OBJECTIVE: Could you output everything from the line containing "Where should I click to: Click the heading" down to the line containing "Clear the ssltls", both included, as a two-column CSV with headers input and output? Use one row per action, with its wording under input and its answer under output, each in a single quoted field with line breaks turned into spaces.

*** MATERIAL TO PROCESS ***

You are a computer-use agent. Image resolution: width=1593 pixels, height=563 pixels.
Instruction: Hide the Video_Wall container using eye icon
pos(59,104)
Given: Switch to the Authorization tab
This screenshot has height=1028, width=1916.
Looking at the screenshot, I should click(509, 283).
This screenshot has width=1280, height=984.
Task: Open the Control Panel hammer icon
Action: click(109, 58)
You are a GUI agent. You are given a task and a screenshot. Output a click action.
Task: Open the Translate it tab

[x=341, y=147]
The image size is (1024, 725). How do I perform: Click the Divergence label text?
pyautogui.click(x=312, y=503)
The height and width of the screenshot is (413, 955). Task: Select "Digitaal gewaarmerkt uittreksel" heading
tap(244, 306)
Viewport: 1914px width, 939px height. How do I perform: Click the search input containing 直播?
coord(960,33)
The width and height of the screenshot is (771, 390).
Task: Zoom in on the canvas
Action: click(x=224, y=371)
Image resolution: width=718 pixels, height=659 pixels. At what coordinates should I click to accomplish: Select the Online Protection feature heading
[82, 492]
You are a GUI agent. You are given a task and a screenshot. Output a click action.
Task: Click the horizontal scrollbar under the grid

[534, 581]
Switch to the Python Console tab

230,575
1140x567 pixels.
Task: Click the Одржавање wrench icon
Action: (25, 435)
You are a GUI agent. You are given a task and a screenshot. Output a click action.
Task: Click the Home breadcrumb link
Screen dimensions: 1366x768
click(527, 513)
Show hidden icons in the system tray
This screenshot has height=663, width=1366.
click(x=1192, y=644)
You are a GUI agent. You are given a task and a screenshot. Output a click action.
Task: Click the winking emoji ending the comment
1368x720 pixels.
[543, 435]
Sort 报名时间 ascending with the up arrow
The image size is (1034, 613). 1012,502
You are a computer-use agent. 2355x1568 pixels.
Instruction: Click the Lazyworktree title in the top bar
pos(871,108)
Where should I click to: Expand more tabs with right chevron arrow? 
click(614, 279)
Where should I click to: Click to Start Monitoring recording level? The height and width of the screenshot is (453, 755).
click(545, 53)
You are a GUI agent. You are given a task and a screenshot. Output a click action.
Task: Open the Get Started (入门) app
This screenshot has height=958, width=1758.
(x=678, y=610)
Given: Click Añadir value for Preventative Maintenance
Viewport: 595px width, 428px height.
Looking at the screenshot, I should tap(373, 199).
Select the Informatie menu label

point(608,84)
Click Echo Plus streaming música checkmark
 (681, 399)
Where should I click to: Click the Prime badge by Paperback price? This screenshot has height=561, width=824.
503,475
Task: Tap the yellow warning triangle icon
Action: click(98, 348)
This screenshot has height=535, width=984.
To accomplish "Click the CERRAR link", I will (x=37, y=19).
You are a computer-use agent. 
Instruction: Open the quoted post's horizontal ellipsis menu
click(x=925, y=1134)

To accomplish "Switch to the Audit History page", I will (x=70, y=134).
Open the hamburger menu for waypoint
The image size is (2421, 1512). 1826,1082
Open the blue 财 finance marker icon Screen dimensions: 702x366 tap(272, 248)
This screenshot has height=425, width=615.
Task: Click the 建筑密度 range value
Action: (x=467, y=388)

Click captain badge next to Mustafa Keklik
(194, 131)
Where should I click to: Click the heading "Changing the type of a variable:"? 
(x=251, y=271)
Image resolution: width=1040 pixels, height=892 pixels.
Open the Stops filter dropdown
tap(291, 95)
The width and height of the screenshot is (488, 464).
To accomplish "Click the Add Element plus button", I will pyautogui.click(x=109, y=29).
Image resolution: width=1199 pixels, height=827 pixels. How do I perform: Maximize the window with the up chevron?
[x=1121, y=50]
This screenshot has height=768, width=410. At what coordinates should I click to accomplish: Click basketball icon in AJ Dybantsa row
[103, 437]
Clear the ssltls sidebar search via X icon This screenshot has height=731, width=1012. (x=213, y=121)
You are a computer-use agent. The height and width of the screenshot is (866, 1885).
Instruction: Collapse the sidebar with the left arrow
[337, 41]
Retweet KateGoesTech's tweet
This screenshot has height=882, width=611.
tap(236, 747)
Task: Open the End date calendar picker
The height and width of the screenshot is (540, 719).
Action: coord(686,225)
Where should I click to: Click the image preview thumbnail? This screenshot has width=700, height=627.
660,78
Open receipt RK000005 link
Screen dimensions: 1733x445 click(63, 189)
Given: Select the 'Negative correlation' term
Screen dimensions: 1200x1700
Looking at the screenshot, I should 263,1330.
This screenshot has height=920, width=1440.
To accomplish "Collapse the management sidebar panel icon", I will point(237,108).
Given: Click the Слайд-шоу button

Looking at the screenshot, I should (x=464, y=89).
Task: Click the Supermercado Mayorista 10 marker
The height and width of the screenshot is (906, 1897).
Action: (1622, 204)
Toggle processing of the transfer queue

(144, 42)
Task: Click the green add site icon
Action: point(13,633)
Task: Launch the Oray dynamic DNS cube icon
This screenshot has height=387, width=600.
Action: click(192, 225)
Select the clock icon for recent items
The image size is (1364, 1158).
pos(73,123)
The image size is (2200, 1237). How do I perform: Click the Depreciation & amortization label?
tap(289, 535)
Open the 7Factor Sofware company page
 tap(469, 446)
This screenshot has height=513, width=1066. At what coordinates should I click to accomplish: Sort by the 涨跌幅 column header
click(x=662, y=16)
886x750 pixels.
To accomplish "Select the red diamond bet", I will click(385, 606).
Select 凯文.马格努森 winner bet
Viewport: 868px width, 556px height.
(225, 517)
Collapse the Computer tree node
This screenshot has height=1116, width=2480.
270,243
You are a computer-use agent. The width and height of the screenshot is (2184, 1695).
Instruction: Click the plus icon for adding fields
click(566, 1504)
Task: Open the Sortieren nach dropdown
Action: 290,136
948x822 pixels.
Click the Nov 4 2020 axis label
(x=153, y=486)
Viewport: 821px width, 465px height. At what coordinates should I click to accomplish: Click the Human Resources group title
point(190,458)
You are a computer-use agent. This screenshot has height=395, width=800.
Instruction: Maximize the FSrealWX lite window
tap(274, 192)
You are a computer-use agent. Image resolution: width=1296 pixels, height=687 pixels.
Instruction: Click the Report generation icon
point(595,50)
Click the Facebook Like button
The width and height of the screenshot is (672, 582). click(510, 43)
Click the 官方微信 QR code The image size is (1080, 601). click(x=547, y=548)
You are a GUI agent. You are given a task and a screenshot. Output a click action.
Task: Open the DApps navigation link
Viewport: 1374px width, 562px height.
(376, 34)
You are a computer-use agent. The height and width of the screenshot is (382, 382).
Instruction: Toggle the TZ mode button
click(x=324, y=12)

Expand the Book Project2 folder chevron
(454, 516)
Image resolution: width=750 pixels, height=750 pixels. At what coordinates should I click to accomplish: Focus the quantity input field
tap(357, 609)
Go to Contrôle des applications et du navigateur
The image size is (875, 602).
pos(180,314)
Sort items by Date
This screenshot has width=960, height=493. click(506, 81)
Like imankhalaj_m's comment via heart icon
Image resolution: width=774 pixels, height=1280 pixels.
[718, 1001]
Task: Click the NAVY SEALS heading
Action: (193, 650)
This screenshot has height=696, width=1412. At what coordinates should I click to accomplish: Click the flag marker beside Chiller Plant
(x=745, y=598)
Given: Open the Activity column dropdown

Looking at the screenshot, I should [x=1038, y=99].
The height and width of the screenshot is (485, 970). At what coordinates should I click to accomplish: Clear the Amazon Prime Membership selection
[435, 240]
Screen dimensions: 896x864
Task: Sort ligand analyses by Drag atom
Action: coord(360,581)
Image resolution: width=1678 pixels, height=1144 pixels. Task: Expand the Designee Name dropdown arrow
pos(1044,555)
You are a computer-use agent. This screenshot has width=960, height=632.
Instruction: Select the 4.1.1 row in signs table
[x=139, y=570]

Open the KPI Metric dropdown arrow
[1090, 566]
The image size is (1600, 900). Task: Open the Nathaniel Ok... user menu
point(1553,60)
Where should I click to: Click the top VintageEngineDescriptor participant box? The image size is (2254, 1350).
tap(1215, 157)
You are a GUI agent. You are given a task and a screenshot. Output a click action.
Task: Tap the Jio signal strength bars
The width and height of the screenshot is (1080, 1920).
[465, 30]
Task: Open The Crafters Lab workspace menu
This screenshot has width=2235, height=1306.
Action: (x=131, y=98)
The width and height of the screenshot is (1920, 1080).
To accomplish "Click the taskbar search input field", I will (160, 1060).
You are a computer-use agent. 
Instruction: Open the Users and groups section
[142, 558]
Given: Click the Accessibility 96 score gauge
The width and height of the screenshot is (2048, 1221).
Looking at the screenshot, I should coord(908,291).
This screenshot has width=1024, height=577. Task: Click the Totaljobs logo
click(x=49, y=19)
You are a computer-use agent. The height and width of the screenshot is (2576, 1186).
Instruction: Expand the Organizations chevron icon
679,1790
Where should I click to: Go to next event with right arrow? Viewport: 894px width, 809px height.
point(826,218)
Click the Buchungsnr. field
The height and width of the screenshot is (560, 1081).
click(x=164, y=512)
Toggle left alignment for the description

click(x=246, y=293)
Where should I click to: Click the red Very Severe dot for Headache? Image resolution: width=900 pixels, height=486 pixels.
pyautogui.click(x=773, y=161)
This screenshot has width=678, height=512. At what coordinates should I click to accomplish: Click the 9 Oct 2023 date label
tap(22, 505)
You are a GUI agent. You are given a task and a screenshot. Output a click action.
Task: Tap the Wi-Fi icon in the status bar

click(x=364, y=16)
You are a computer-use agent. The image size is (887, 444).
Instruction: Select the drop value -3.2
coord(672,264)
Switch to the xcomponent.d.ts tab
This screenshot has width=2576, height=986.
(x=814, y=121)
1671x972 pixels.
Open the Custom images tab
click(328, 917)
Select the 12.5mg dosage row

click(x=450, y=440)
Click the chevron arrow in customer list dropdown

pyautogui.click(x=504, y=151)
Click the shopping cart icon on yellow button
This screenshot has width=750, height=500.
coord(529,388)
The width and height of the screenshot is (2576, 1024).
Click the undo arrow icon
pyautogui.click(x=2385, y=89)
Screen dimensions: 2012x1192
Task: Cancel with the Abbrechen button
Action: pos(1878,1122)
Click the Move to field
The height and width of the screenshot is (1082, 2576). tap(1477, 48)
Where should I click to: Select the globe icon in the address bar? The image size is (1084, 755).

***

SOLUTION TO THIS PROBLEM:
input,output
"Where should I click to: Click the heading ""Changing the type of a variable:""?","(x=251, y=271)"
"Image resolution: width=1040 pixels, height=892 pixels. Open the Stops filter dropdown","tap(291, 95)"
"The width and height of the screenshot is (488, 464). To accomplish ""Click the Add Element plus button"",","I will pyautogui.click(x=109, y=29)."
"Image resolution: width=1199 pixels, height=827 pixels. How do I perform: Maximize the window with the up chevron?","[x=1121, y=50]"
"This screenshot has height=768, width=410. At what coordinates should I click to accomplish: Click basketball icon in AJ Dybantsa row","[103, 437]"
"Clear the ssltls sidebar search via X icon This screenshot has height=731, width=1012.","(x=213, y=121)"